Estas dos desviaciones de la ciencia actual han causado que se desconecte el proceso de publicación del de descubrimiento y la curiosidad y la originalidad por la técnica y la moda.

La ciencia no es la única profesión victima de transformaciones profundas que están alterando su esencia. Sin ir más lejos, estos últimos años nos han puesto de manifiesto la distorsión creada por los incentivos económicos desorbitados en el mundo de la banca y de las inmobiliarias. Estas distorsiones han acabado siendo muy nocivas para toda la sociedad. Las distorsiones en la ciencia parecen menos peligrosas porque se podría pensar que  afectan sólo al colectivo de los científicos.
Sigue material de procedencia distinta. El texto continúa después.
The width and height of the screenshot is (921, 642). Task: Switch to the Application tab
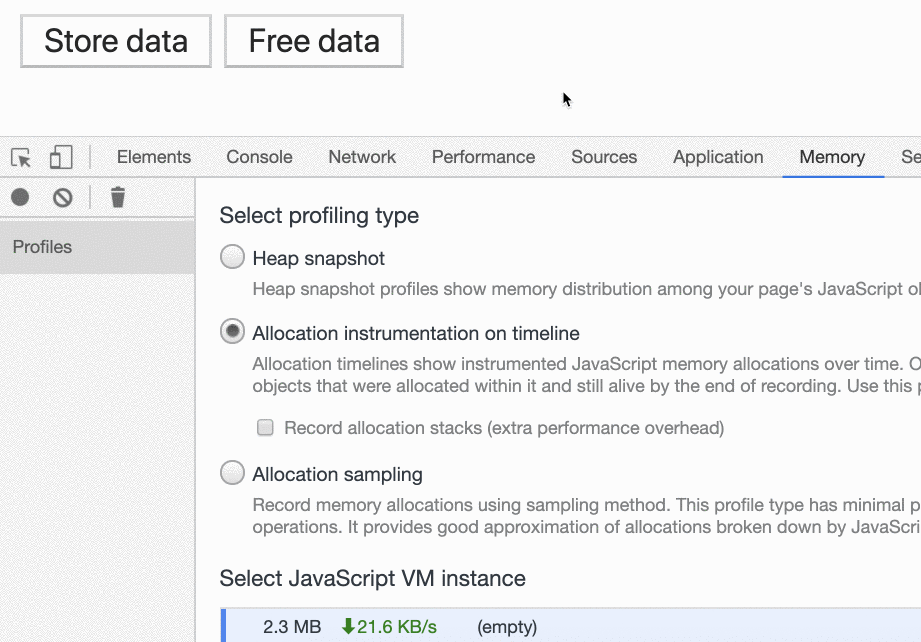(x=718, y=157)
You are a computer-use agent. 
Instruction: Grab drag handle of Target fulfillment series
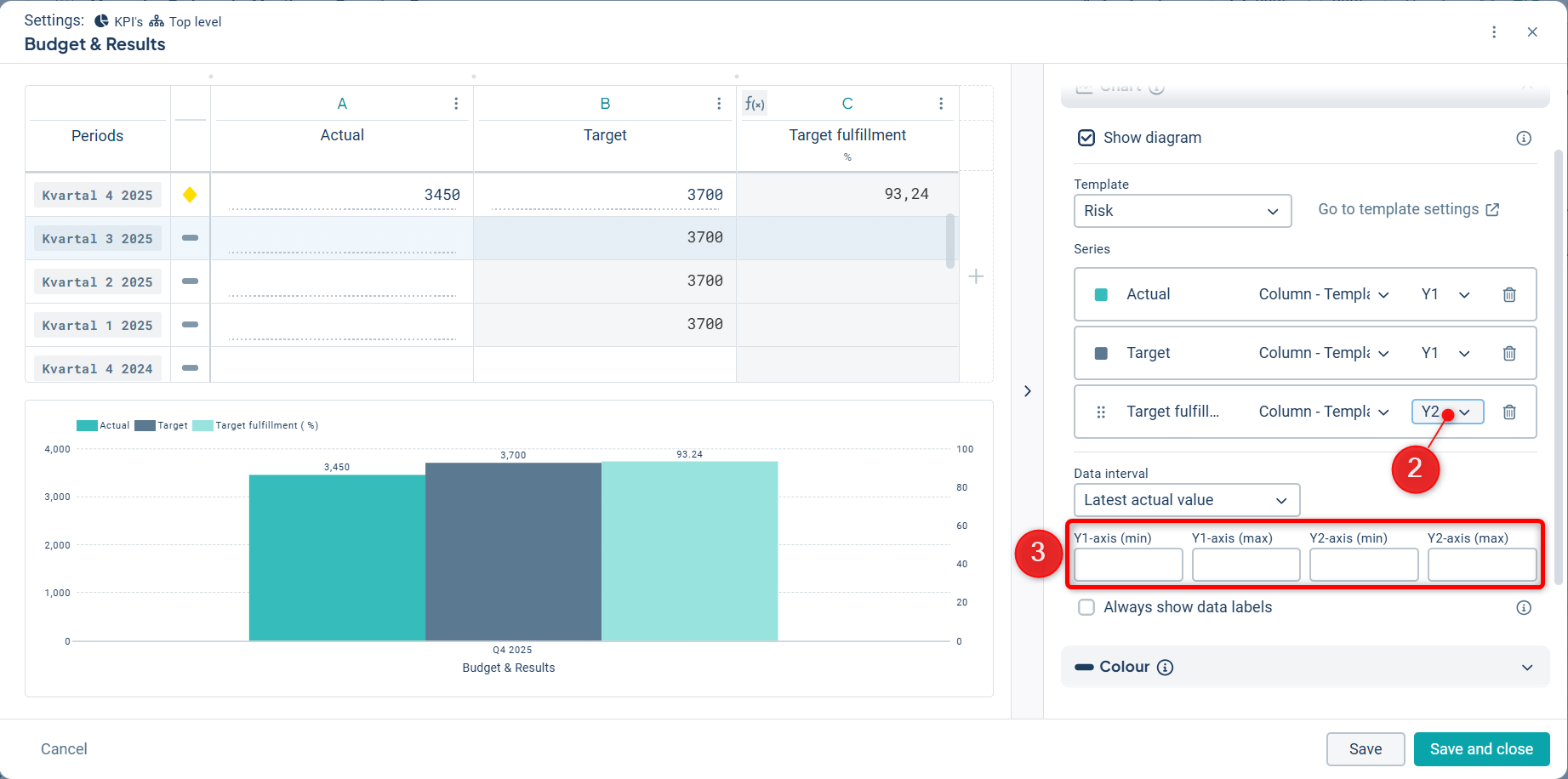[x=1101, y=412]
No obstante en mi opinión, esto no es así, sino que la manera de hacer ciencia que se esta imponiendo, debido a las razones arriba expuestas, permea tanto; dentro de los laboratorios con la manera que tenemos de enseñar la ciencia a nuestros estudiantes de doctorado, y también, fuera de nuestros centros, en las iniciativas de divulgación y noticias científicas de los medios de comunicación, en ocasiones más basadas en la espectacularidad que en el rigor científico. Este último hecho esta influenciando de manera significativa las políticas científicas actuales, que pocas veces son establecidas por científicos y somos testimonios hoy en día de una brutal disminución  en financiación para la investigación básica a favor de aquellas investigaciones que pueden ser aplicadas en breve. Este tipo de actitudes son realmente peligrosas porque tal y como paso con el estudio del cáncer, la pérdida en investigación básica no ha hecho avanzar la terapia hasta que de nuevo, se ha vuelto a reinvertir en el estudio profundo del problema aunque esto implique unos años largos de aparente no aplicabilidad.

Iniciativas como la de Randy Sheckman hablando claro y exponiendo esta desviación a la que él mismo reconoce haber sucumbido, así como la voluntad de recuperar el interés por las preguntas científicas más genuinas ni que sea para experimentar una vez más el gozo intelectual,  pueden ayudar a cambiar este rumbo que nos presiona y nos empobrece a todos, científicos y sociedad. Esta en nuestras manos, presionar para tener un sistema de evaluación científica más justo, auténtico y diverso.